Ignoring the EU/USB-C thing, I gotta say a portless phone is a far worse idea.
If you have no choice but to charge wirelessly, it's now impossible to charge your phone while you hold it and use it, unless you get some kind of case that has a wireless charger built in and provides a cable connection - at which point you're back where you started, with a thicker device.
Also, wireless charging is actually hugely inefficient. You can use up to twice the power of wired charging just for the conversion to and from high frequency AC for the wireless coils. This also generates extra heat, which we all know is the enemy of lithium ion batteries. So you'll use more electricity and shorten the service life of your battery if you must always charge wirelessly.
And finally, Bluetooth still leaves a lot to be desired. If you strictly use AirPods then maybe it's OK, but try using any other device and you'll have to worry about "does this device support the highest quality protocols/does it support low latency/how easy is it to pair/etc". Some devices let you pair with NFC, but even that's not supported on most devices. Of course, this would be another way to get you locked into the Apple ecosystem (AirPods are naturally going to work the best with iOS devices).
Finally, did the EU actually specify that wireless charging devices must adhere to a standard? What's to stop Apple from just switching to a portless phone and redesigning the charging system to be proprietary - i.e. so that Qi chargers won't work, or will only charge the phone at extremely slow speeds?
Naturally Apple wants to maximize profits, but it always seems big companies start to ignore customer experience, or they simply depend on the fanboys who will buy whatever the company offers no matter how consumer-hostile it is. I don't think the EU was necessarily the right venue to force this upon Apple, but I can't think of any technical reason why Lightning is superior today than USB-C. At the time Lightning came out it was actually superior, but nowadays it's just a way for them to make royalties on the chargers they no longer include with the devices.

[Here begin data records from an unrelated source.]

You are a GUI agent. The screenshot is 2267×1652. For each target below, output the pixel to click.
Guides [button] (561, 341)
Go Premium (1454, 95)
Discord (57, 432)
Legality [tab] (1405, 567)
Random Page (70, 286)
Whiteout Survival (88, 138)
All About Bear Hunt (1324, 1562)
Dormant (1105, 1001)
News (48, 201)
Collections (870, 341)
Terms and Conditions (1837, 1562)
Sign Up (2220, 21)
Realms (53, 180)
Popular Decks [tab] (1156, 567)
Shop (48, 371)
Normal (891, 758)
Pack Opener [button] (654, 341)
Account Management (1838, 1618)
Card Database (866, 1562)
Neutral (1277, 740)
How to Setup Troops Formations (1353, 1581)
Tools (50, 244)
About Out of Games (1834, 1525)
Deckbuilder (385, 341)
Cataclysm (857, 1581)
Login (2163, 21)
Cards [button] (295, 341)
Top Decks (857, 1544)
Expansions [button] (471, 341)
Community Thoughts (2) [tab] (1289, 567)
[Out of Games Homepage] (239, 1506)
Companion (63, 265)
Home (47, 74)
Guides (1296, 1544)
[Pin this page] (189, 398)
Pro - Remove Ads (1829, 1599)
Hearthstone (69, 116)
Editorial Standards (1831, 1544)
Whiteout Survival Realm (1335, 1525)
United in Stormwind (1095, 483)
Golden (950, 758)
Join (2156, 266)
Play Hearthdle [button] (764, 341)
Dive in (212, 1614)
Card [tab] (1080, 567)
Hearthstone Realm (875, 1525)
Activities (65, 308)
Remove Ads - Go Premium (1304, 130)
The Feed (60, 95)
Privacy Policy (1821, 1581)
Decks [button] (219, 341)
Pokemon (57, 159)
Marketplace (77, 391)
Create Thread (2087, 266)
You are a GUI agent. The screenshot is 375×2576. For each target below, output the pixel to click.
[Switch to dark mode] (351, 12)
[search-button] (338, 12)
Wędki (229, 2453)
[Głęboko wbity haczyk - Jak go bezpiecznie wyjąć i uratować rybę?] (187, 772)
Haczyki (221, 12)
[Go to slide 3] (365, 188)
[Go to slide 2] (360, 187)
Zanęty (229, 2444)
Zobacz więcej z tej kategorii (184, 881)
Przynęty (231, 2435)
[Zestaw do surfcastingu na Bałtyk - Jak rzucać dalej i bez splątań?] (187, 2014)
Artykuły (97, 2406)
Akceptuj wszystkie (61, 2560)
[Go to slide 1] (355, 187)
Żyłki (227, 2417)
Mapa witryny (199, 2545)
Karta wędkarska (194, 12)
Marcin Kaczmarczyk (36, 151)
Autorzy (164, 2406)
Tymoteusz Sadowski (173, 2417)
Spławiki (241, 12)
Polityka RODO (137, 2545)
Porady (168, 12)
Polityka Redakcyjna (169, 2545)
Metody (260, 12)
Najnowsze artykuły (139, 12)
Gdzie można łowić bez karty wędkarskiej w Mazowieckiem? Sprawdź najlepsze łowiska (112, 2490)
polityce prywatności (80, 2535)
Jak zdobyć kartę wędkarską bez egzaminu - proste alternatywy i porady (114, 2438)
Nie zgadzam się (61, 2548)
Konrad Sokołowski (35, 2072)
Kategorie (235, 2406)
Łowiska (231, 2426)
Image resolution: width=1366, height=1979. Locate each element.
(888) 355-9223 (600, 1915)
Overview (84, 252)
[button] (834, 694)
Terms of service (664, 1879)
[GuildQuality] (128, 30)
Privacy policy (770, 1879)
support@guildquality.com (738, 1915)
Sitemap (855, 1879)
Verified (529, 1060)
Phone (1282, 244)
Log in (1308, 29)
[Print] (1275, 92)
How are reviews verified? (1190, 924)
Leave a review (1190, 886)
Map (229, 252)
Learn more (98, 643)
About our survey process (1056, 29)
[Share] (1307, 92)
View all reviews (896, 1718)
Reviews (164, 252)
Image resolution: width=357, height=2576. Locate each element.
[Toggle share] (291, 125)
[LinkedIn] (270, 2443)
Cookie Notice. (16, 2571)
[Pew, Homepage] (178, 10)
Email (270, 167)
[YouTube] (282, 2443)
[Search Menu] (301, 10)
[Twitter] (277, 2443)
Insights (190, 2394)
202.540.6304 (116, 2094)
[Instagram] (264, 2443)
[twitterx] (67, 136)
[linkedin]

(And actually, iOS has had USB host support since the early days - the 30-pin to USB "Camera Connector" plug adapter was basically just a straight through connection. You could use MIDI keyboards and regular keyboards for example. A similar adapter exists for Lightning. And Apple even added USB flash drive support to Files--and by extension anything that utilizes their new storage APIs--a few years back. So the USB support has always been there to begin with. But until now they could charge you for a $29 dongle to access it.)